Metadata-Version: 2.1
Name: pynock
Version: 1.1.1
Summary: A proposed standard `NOCK` for a Parquet format that supports efficient distributed serialization of multiple kinds of graph technologies.
Home-page: https://github.com/DerwenAI/pynock
Author: Paco Nathan
Author-email: paco@derwen.ai
License: MIT
Description: # pynock
        
        The following describes a proposed standard `NOCK` for a Parquet
        format that supports efficient distributed serialization of multiple
        kinds of graph technologies.
        
        This library `pynock` provides Examples for working with low-level
        Parquet read/write efficiently in Python.
        
        Our intent is to serialize graphs in a way which aligns the data
        representations required for popular graph technologies and related
        data sources:
        
          * semantic graphs (e.g., W3C formats RDF, TTL, JSON-LD, etc.)

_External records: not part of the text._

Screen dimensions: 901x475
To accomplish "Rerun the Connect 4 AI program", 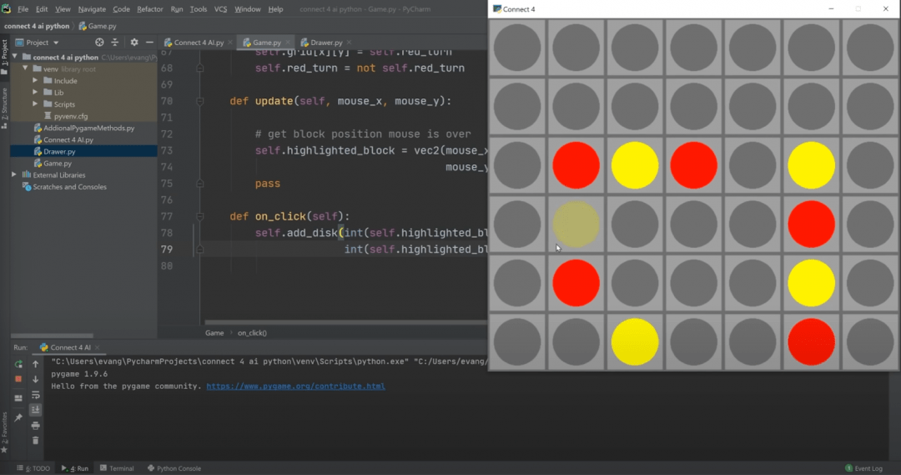I will (18, 364).
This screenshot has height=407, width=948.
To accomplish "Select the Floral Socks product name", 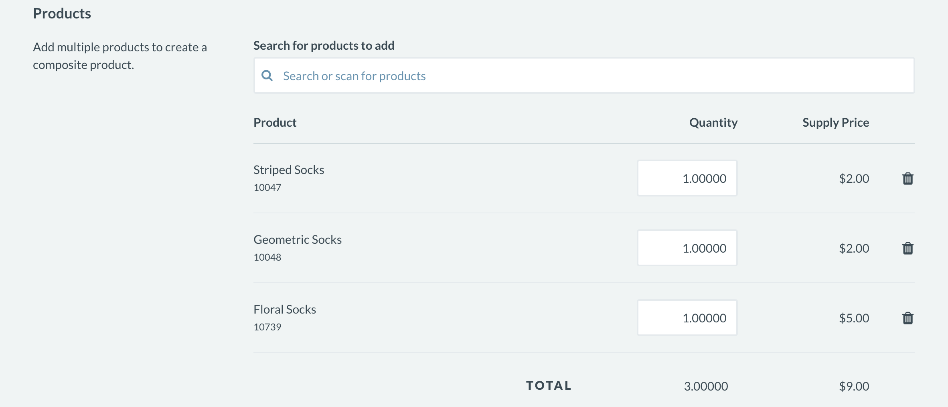I will coord(285,309).
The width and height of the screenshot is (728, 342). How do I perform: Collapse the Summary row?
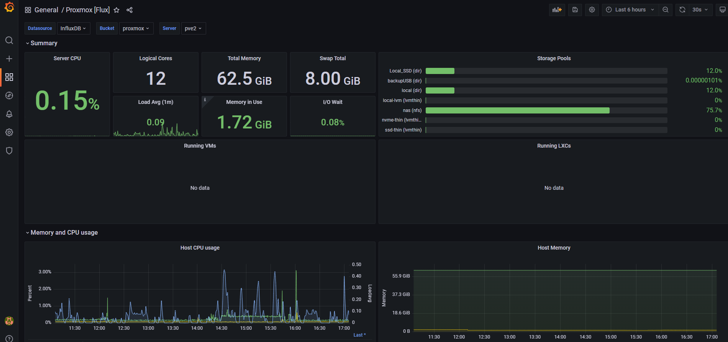tap(44, 43)
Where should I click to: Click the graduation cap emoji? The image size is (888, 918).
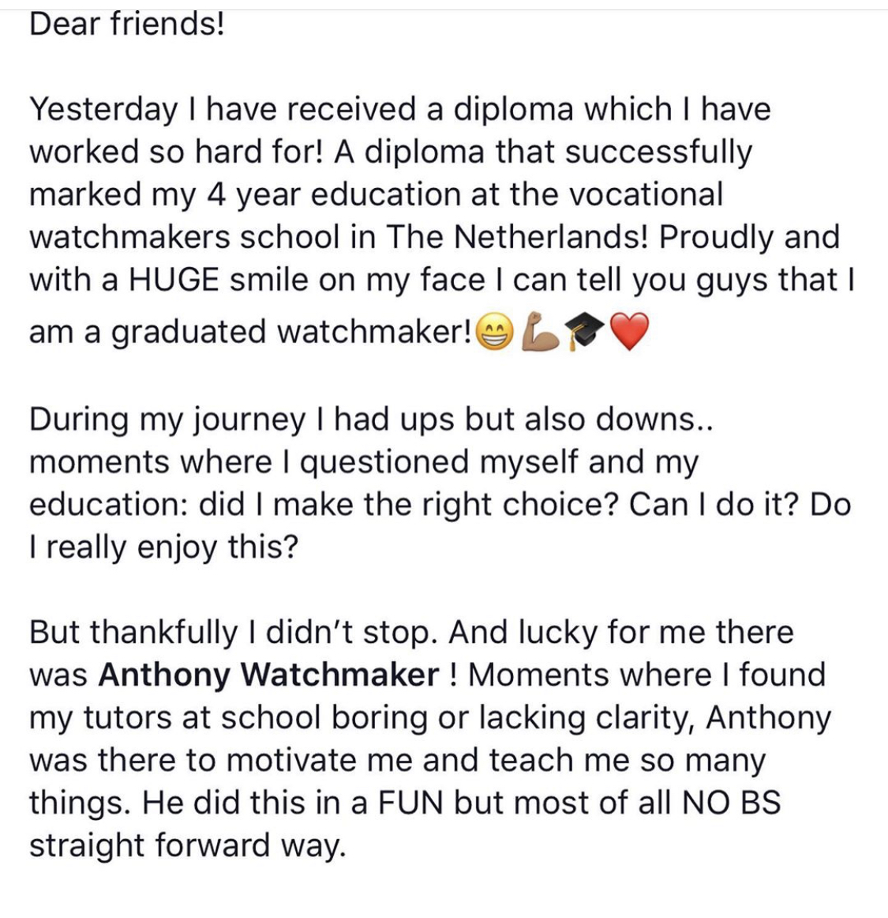click(586, 332)
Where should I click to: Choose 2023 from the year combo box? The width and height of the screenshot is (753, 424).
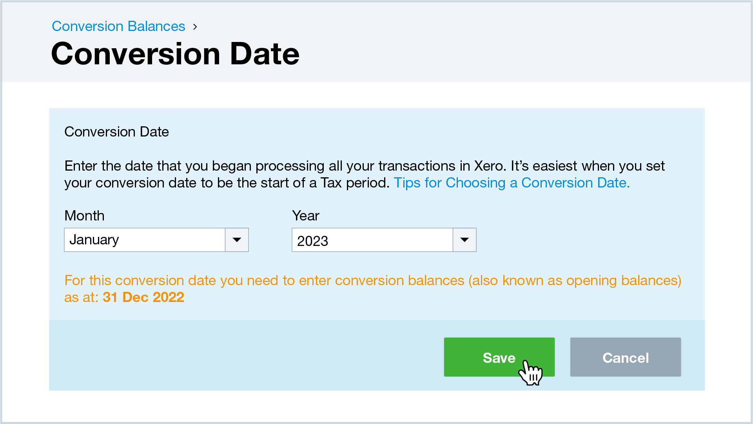[x=372, y=240]
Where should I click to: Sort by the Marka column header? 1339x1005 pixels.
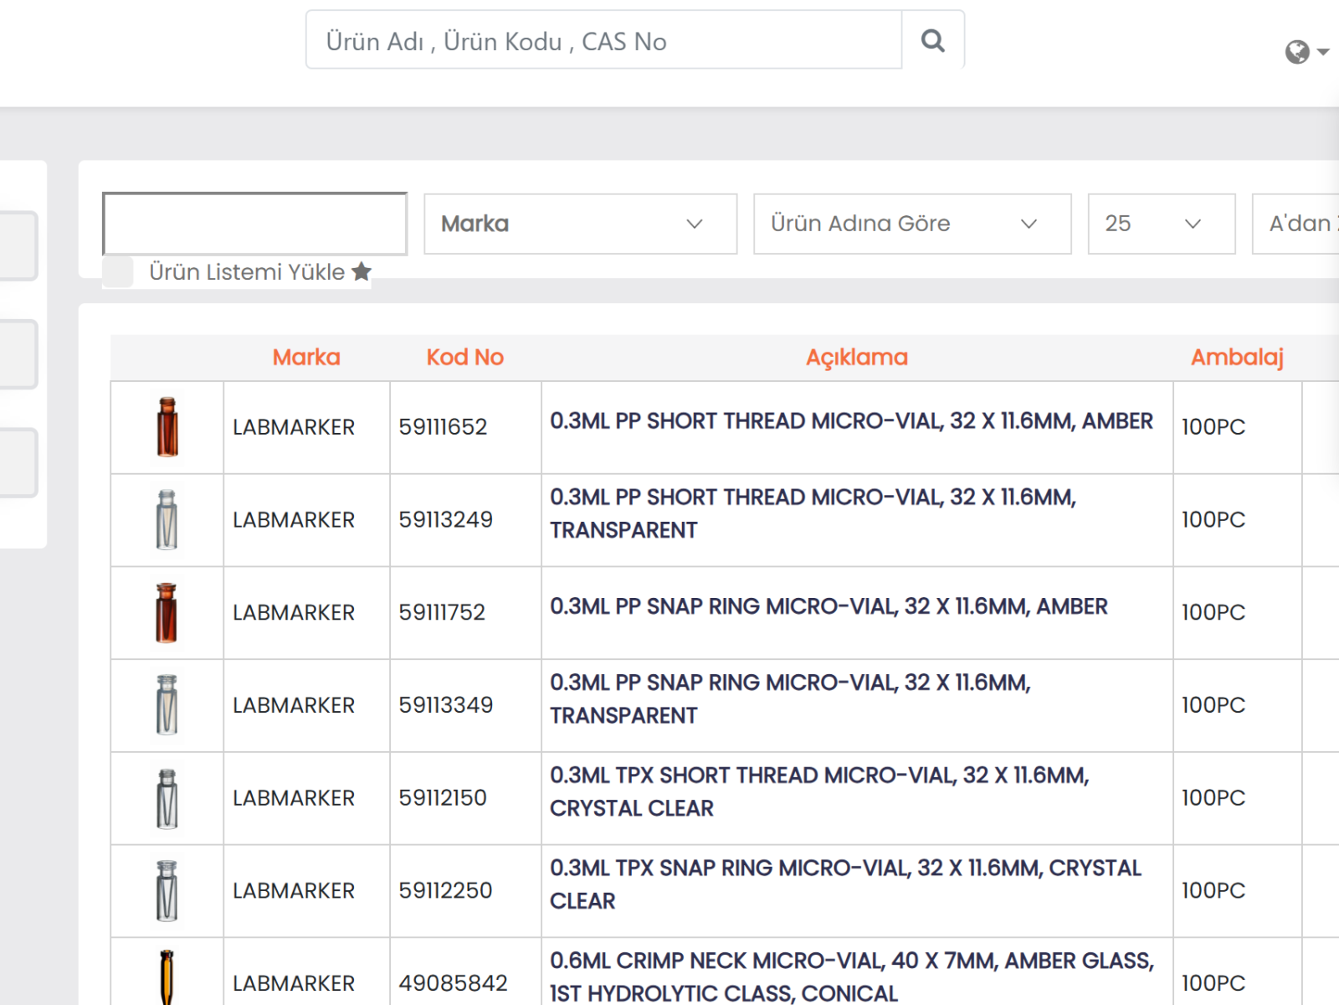point(306,358)
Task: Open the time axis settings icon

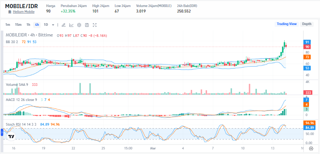Action: coord(311,148)
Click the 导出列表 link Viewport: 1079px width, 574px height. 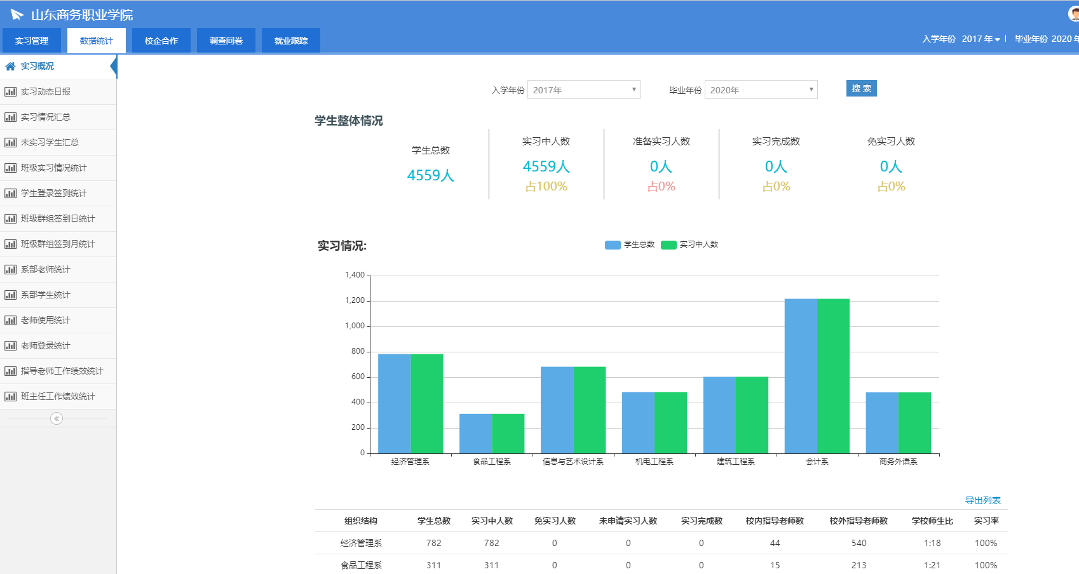pyautogui.click(x=982, y=500)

          * labeled property graphs (e.g., openCypher)
          * probabilistic graphs (e.g., PSL)
          * spreadsheet import/export (e.g., CSV)
          * dataframes (e.g., Pandas, Dask, Spark, etc.)
          * edge lists (e.g., NetworkX, cuGraph, etc.)
        
        This approach also efficient distributed partitions based on Parquet,
        which can scale on a cluster to very large (+1 T node) graphs.
        
        For details about the proposed format in Parquet files, see the
        [`FORMAT.md`](https://github.com/DerwenAI/pynock/blob/main/FORMAT.md)
        file.
        
        If you have questions, suggestions, or bug reports, please open
        [an issue](https://github.com/DerwenAI/pynock/issues)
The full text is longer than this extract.